Send back the line that contains "Screen dimensions: 1868x595" and all lines following it through the end of the data below, exactly, omitting pictures.
[Available records — start]
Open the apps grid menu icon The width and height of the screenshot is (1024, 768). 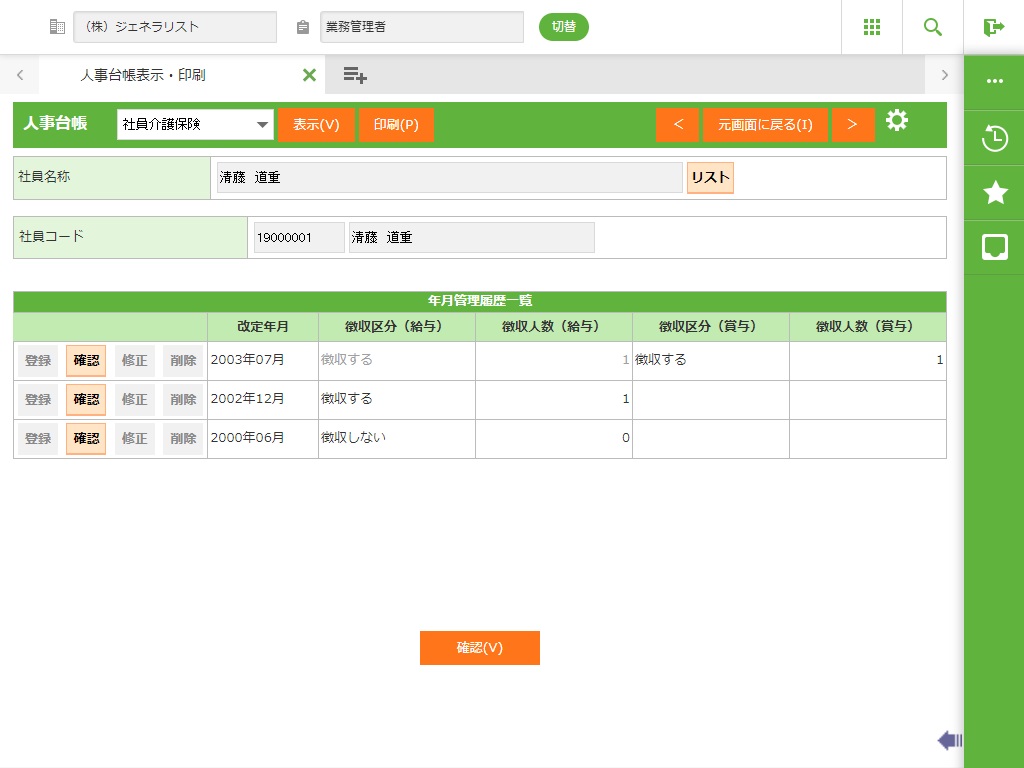(871, 27)
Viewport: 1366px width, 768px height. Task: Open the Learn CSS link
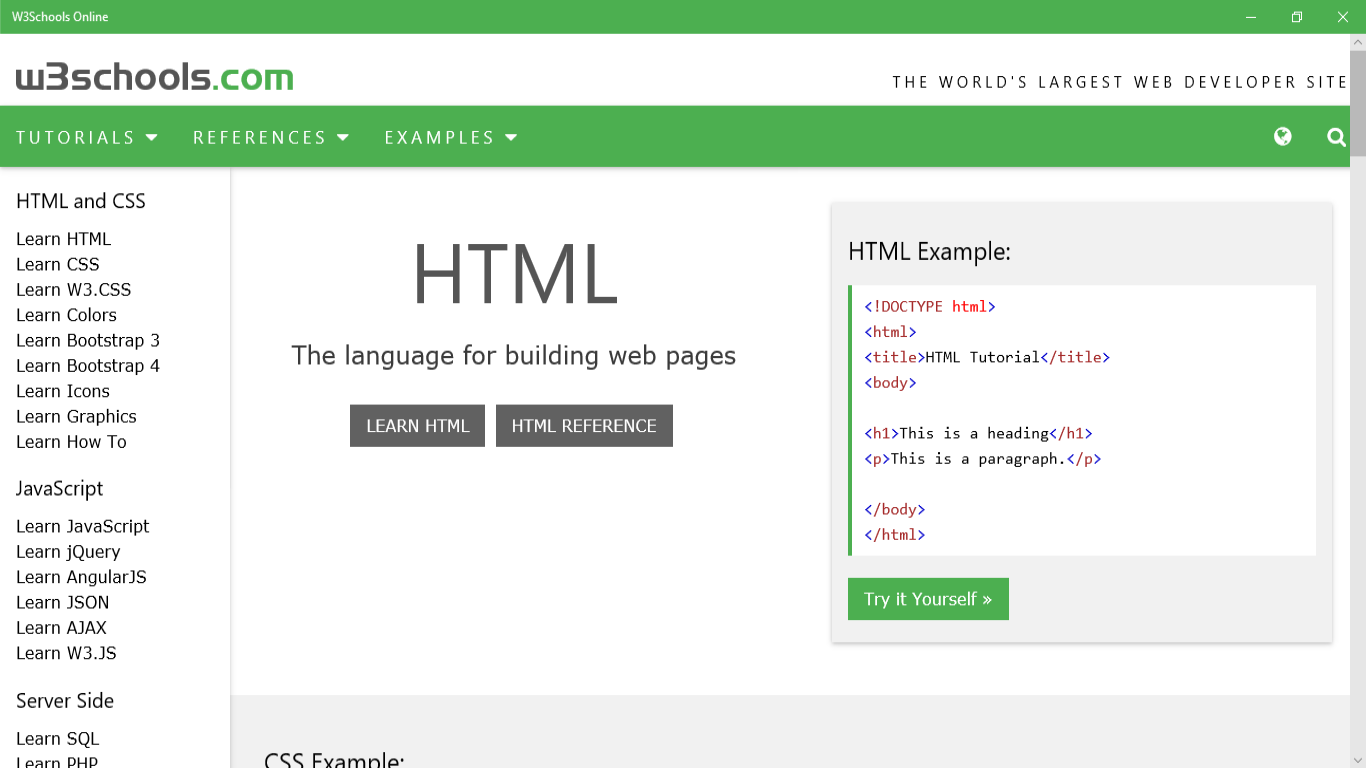point(57,264)
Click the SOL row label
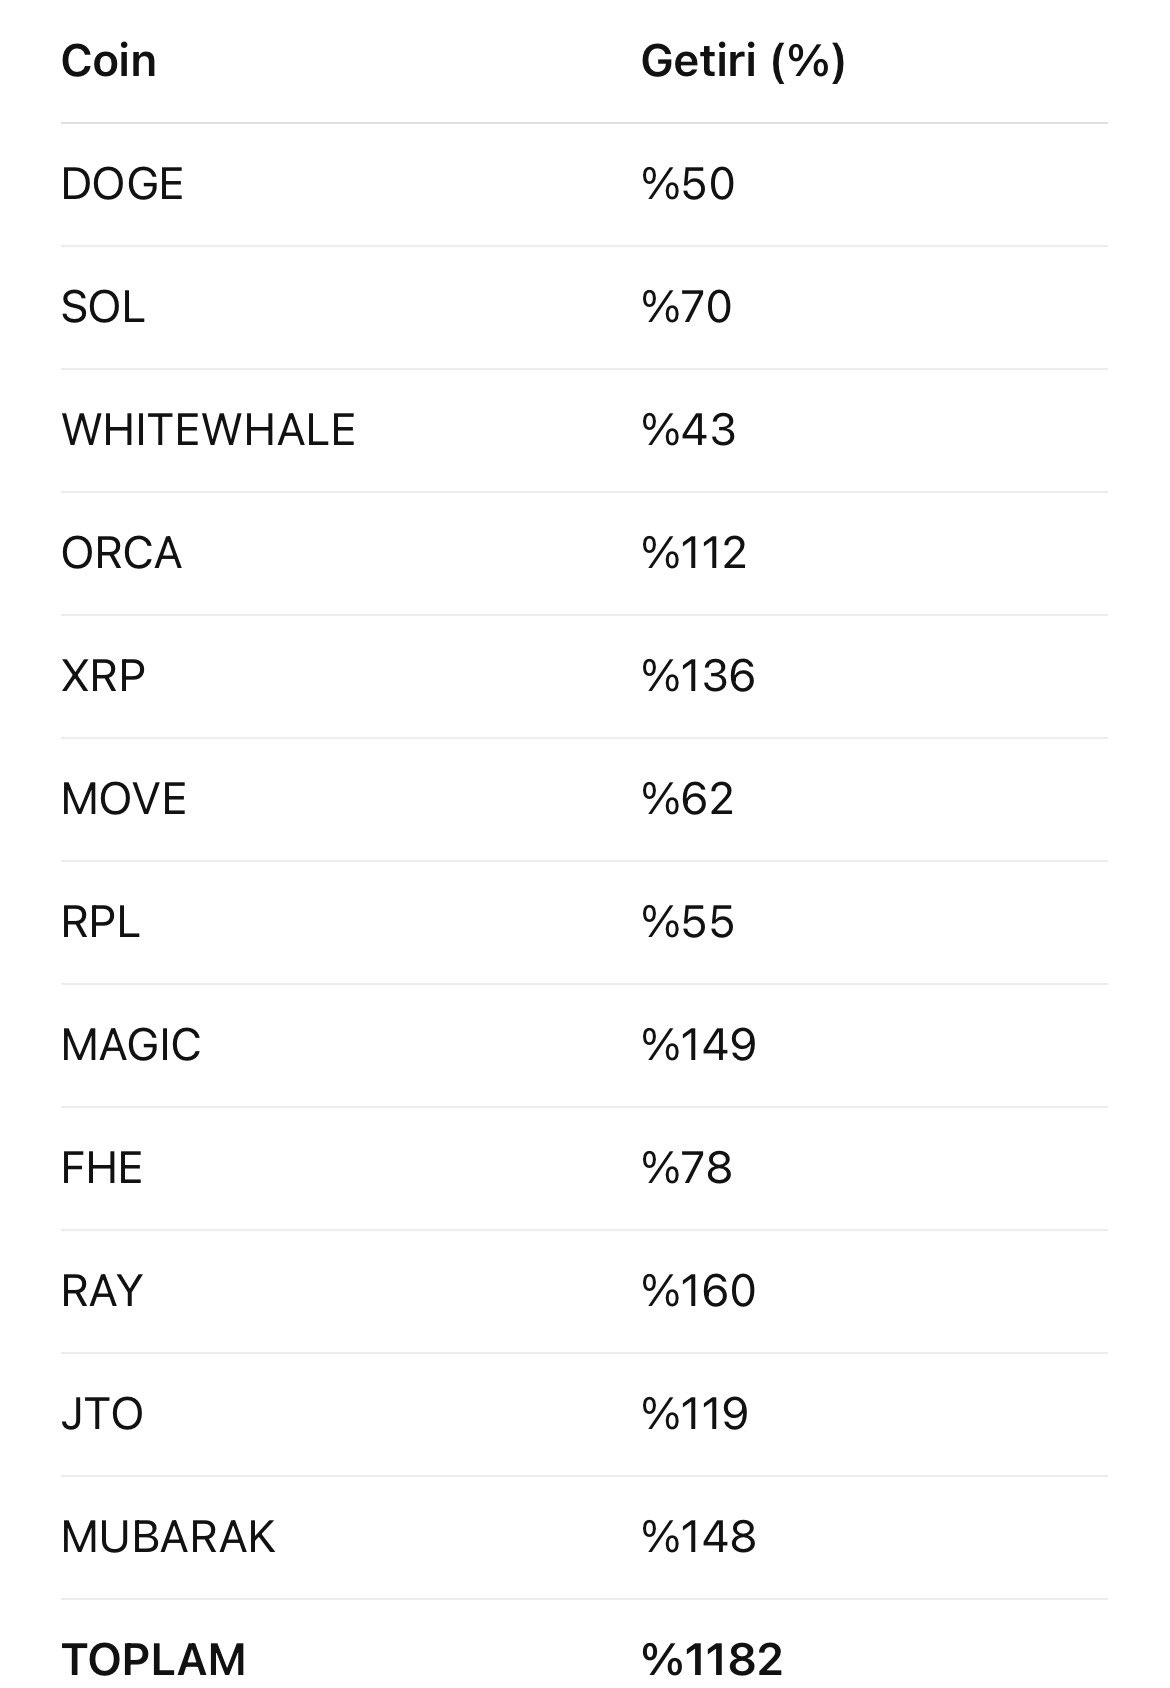This screenshot has width=1170, height=1688. coord(103,307)
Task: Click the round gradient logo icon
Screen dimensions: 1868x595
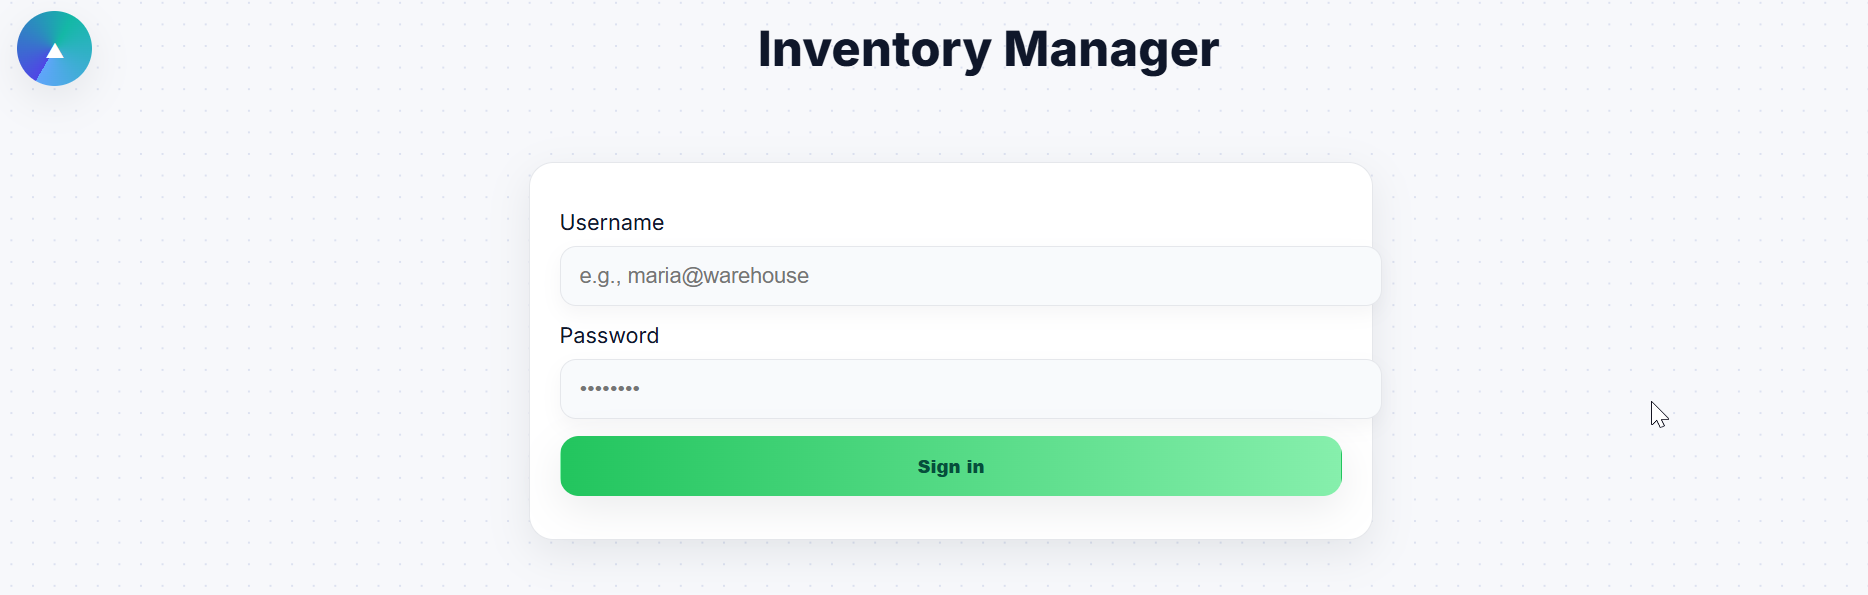Action: 54,49
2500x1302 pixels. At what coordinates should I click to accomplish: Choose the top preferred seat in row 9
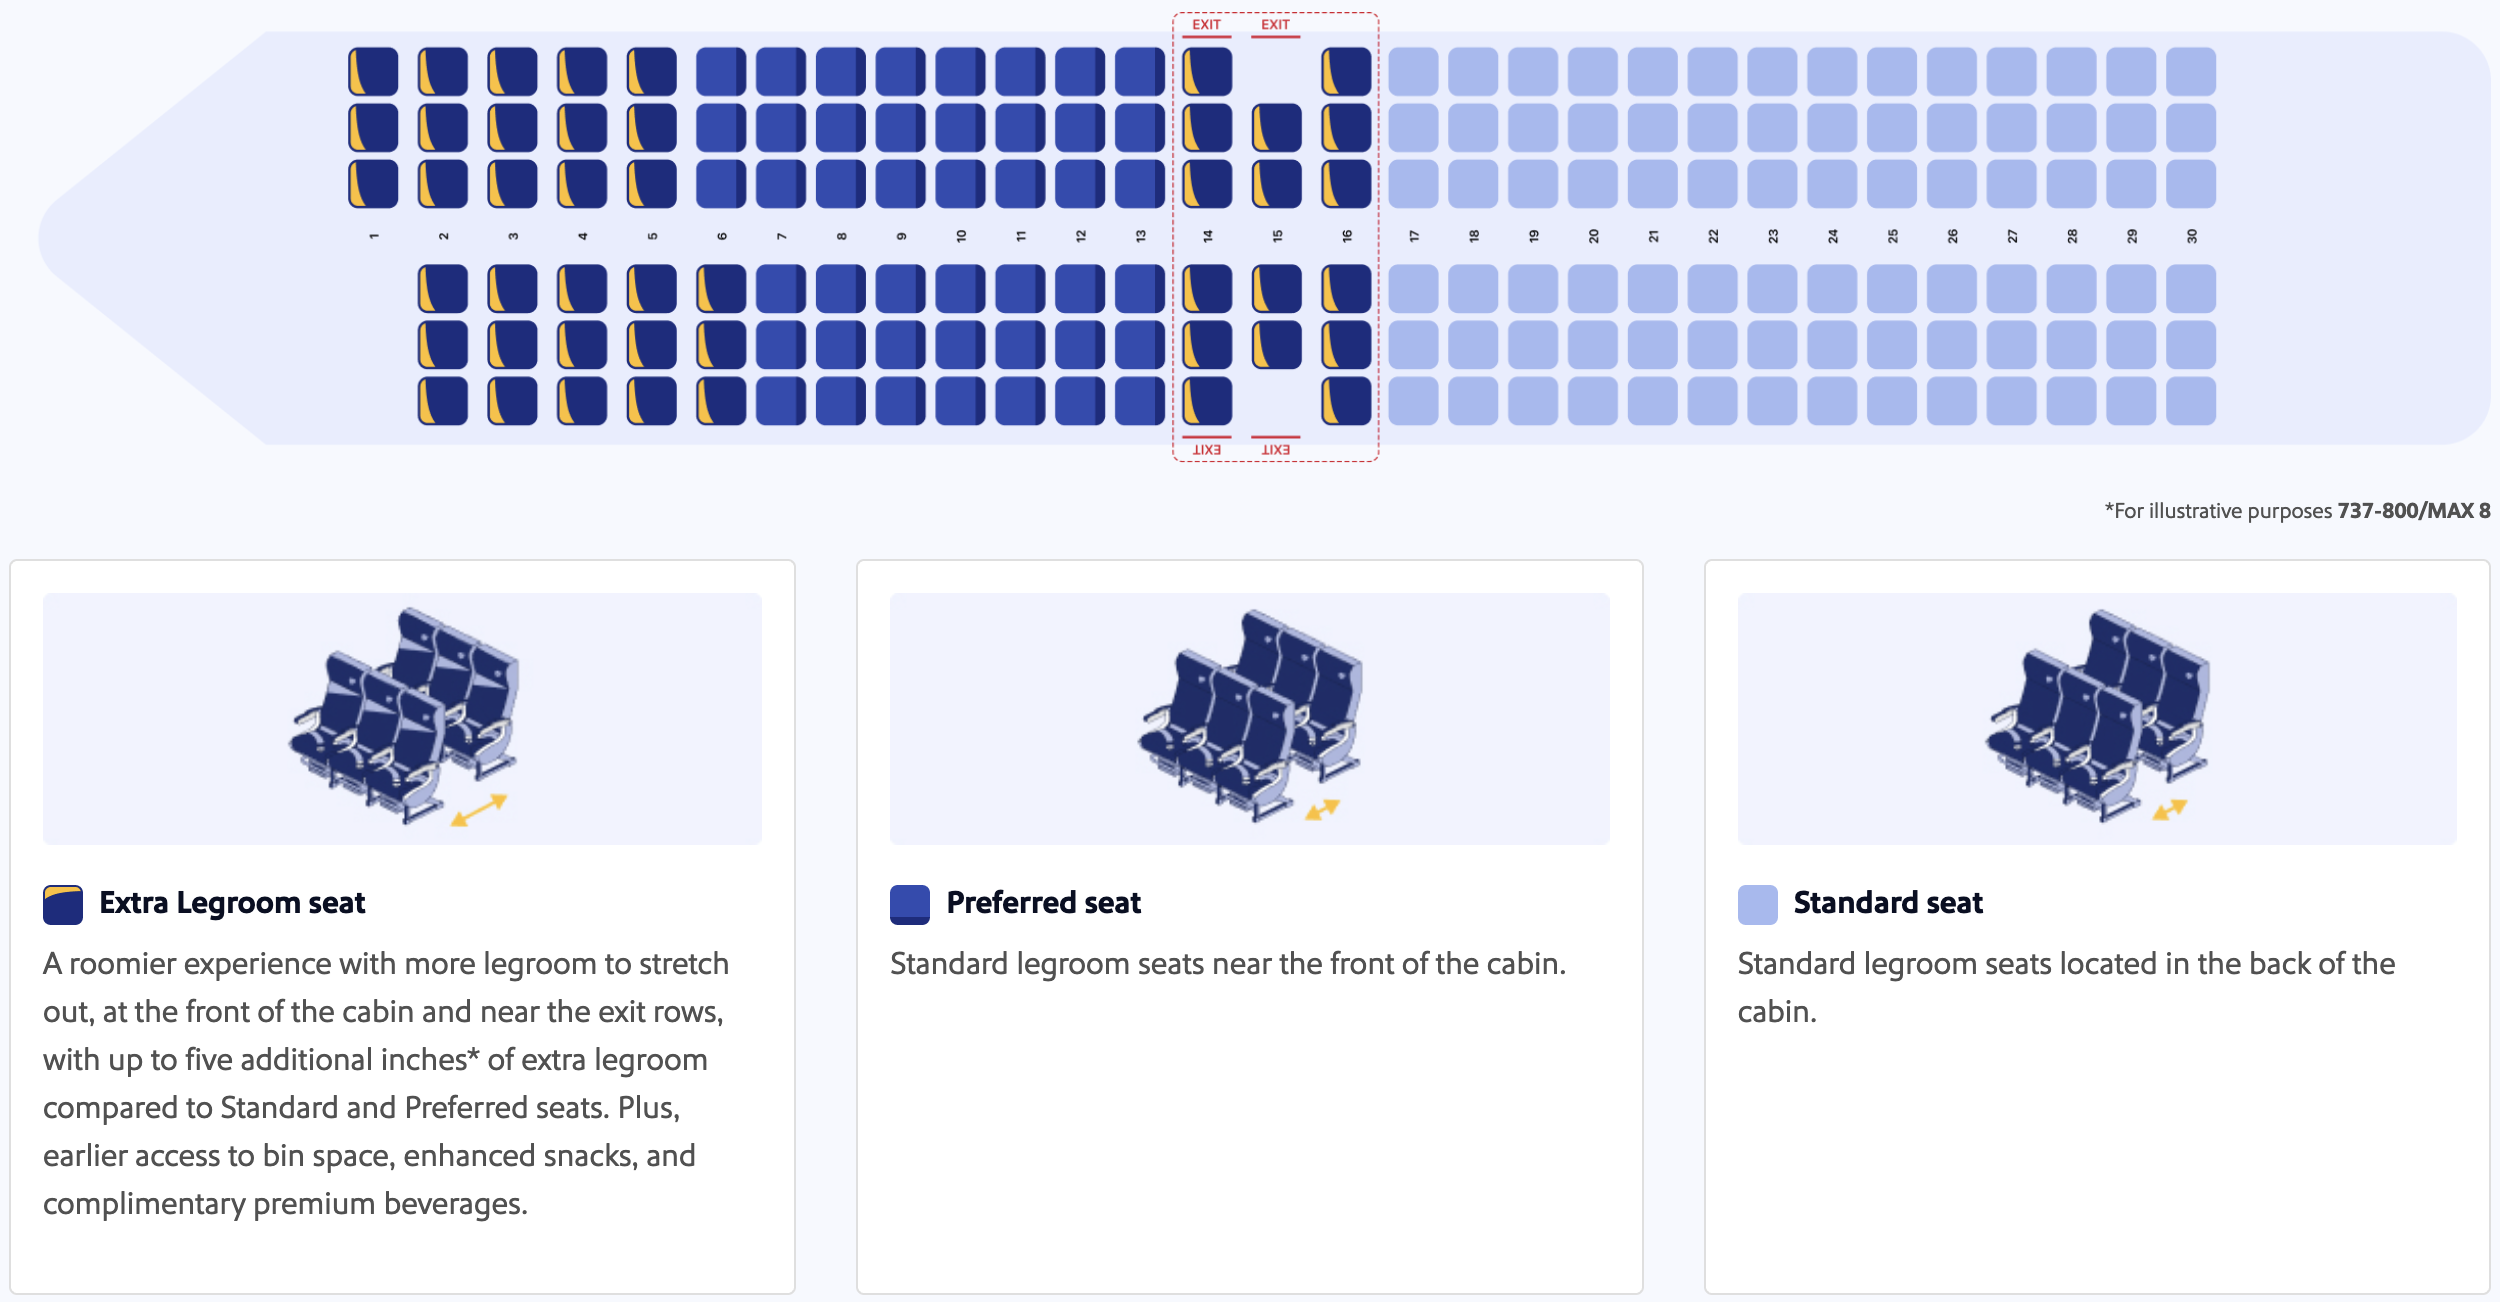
[Available records — finish]
• **Reply to the exercise**
Screen dimensions: 1868x595
Action: 54,49
2500x1302 pixels. At what coordinates should I click to accomplish: Choose the top preferred seat in row 9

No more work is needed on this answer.